An engineered part is a part some guy (or lady) operating a computer says is correct and indestructible. The quality of the engineering is determined by the company producing the parts. A re-engineered part is the above part they had to redesign so it actually fits and functions, weather or not a company wants to admit the re-engineering, this stage still happens. An improved engineered part is one a company has figured out how to charge a customer for the corrected engineering. You have been in the game long enough to know that many parts have to be re-engineered to function. Once the engineering has been completed, the part goes into production to see if it actually works. When the changes are made, often the replacement part starts through the entire process again, except most companies won't admit it. That process covers the engineers ****, or hides the issues. The rate of failed engineering with in the automotive industry is huge. One simply needs to look at the number of recalls across the industry in recent years.
If afraid do not use gasoline.. So many here I am ***uming would just watch from side line say Cool or a Dum A$$ , or picket / protest, He's gonna hurt himself !!
"The PO didn’t do this scary work ,someone before him ." What concerns me is that multiple owners were "good with the work". The PO, as well as the previous owner he bought the car from. If he hired out the work, then there's 3 people green flagging it. **** work is **** work. Use a 45 or 90 degree zerk or utilize different steering arms that don't need to have 50% of their meat clearance ground!
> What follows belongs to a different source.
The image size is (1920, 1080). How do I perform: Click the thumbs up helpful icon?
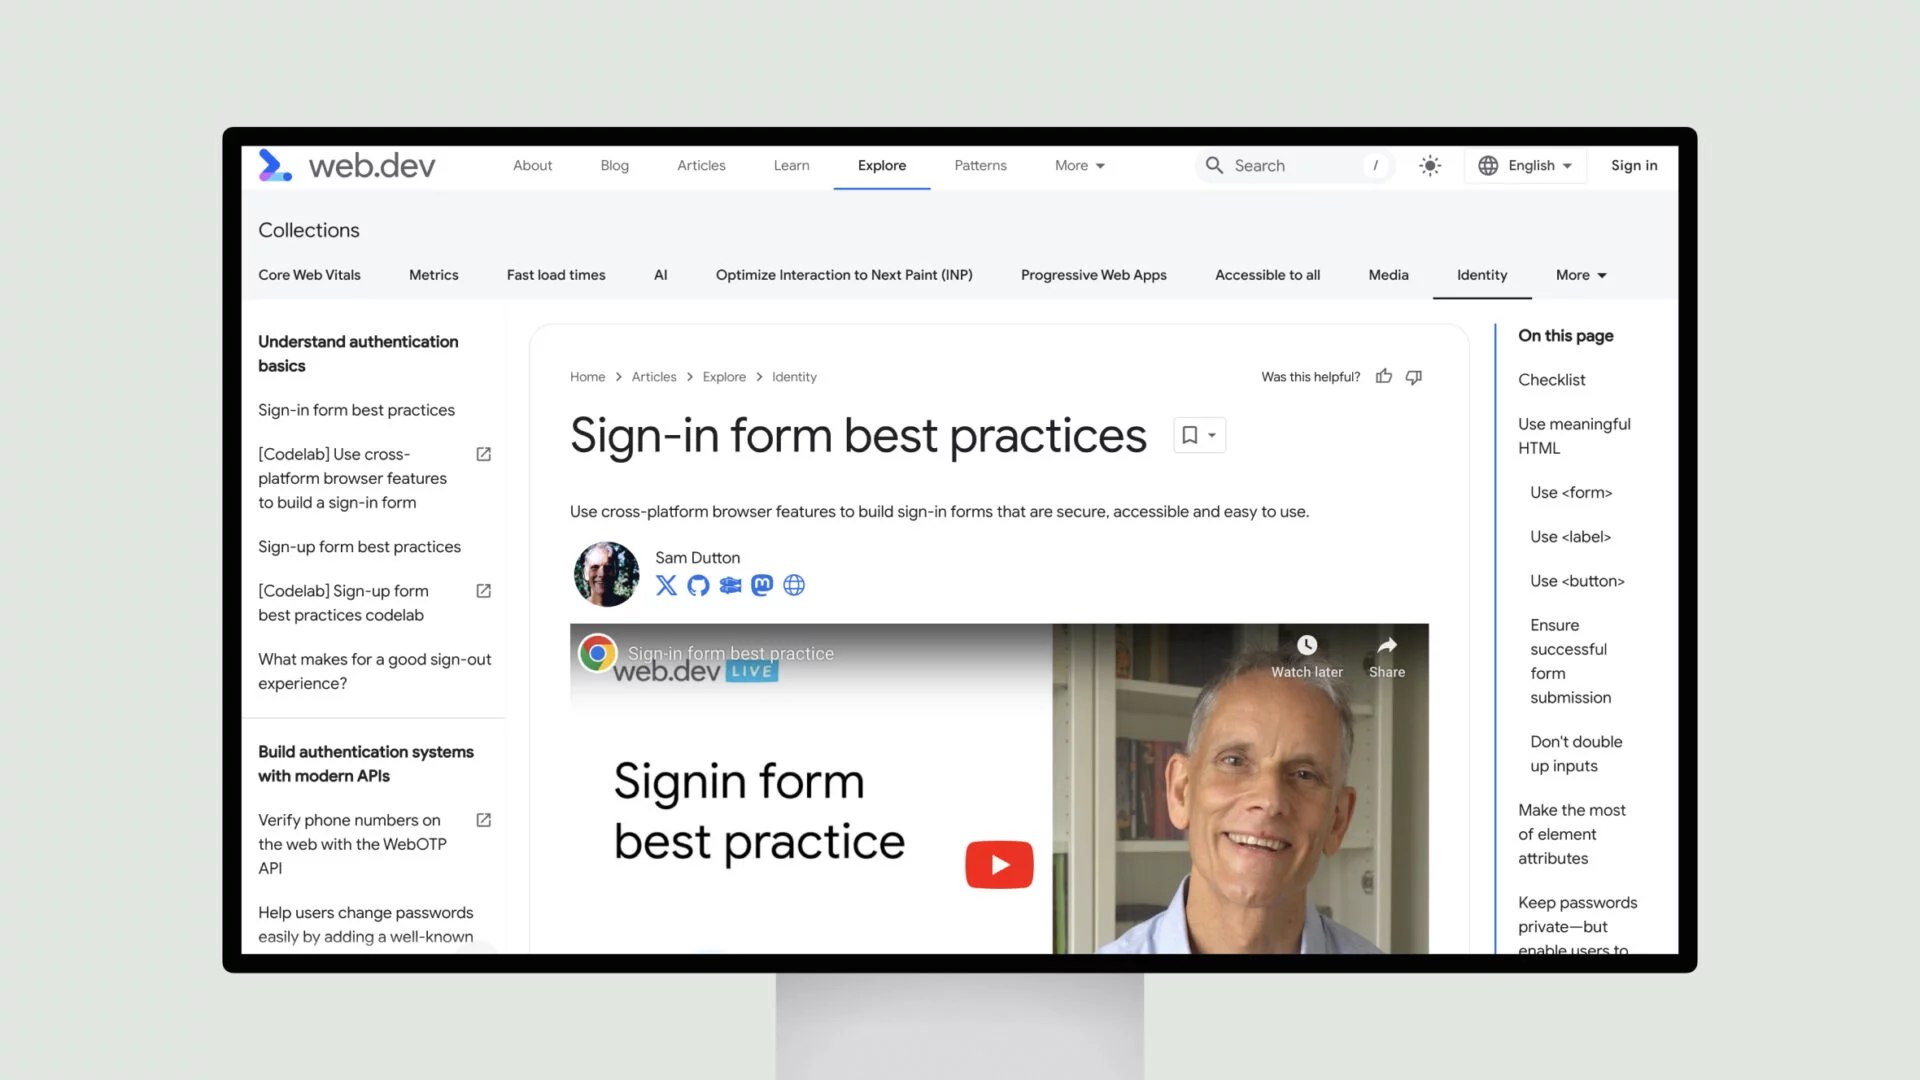point(1385,377)
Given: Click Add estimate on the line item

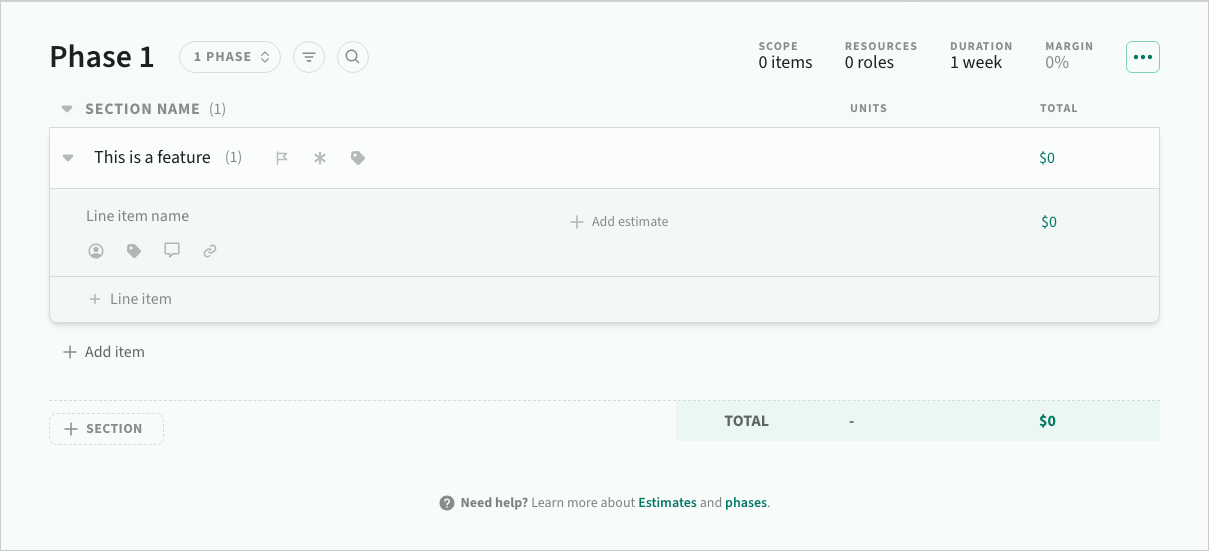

We're in for a gut punch if "builders" keep doing hack work, and other car people don't call it out but instead say "I think that probably won't fail". We'll find ourselves with mandatory inspections like other countries have.
THIS !. in my industry their reality of things we can byp*** , Jerry-rig and magyver to get the customer up and running and finish their day . ANYTHING safety related or related to the mast ( lifting part of the forklift ) Need to be engineered . Certified and repairs done by a ticked / certified tradesperson . I have seen booger welds on overhead guards , forks heated up and straightened , cracked masts that are still in use , parking brakes that’s nothing more then a block of wood on a string to put under the wheel , bad steer axles booger welded and shimmed with washers to get it to move etc etc . All I can do is advise the customer and operator , this 1000, 2000,3000,4000, 5000, dollar repair will avoid an accident , injury or death . you knowingly used a defective “ whatever” do you want that liability ? He’ll when I was just getting into cars I used self tappers to hold down a seat , welded and ****ed up motor mounts , “ stick a short piece of chain there so it can’t twist and lift to much “ Filled worn out ball joints and tierods with grease to “ get rid of the slop “ And a ton of the thee butchery and nonsvense . As you age , learn and realize where and when you can take a short cut , is maturing . while some of what has been posted on this thread looks like it was in use for a long time , what’s to say the next bump , next sharp turn or next panic brake would not result in failure ? why chance it when doing it correctly does not cost any more cash or time ? Saying it’s good enough is just lazy . And I’m lazy !! Just not when it comes to mine and others safety .
first thought when seeing any of those examples is I'd expect to see that same level of construction throughout the entire car.
To quote Stevie Wonder, "when you believe in things you don't understand". One said look at this it must be bad and everyone had to agree because to go against the group was wrong. One said look they make something just like it, and they all said, that can't be it must be wrong. Seems some really do believe in things they don't understand. So much for critical thinking.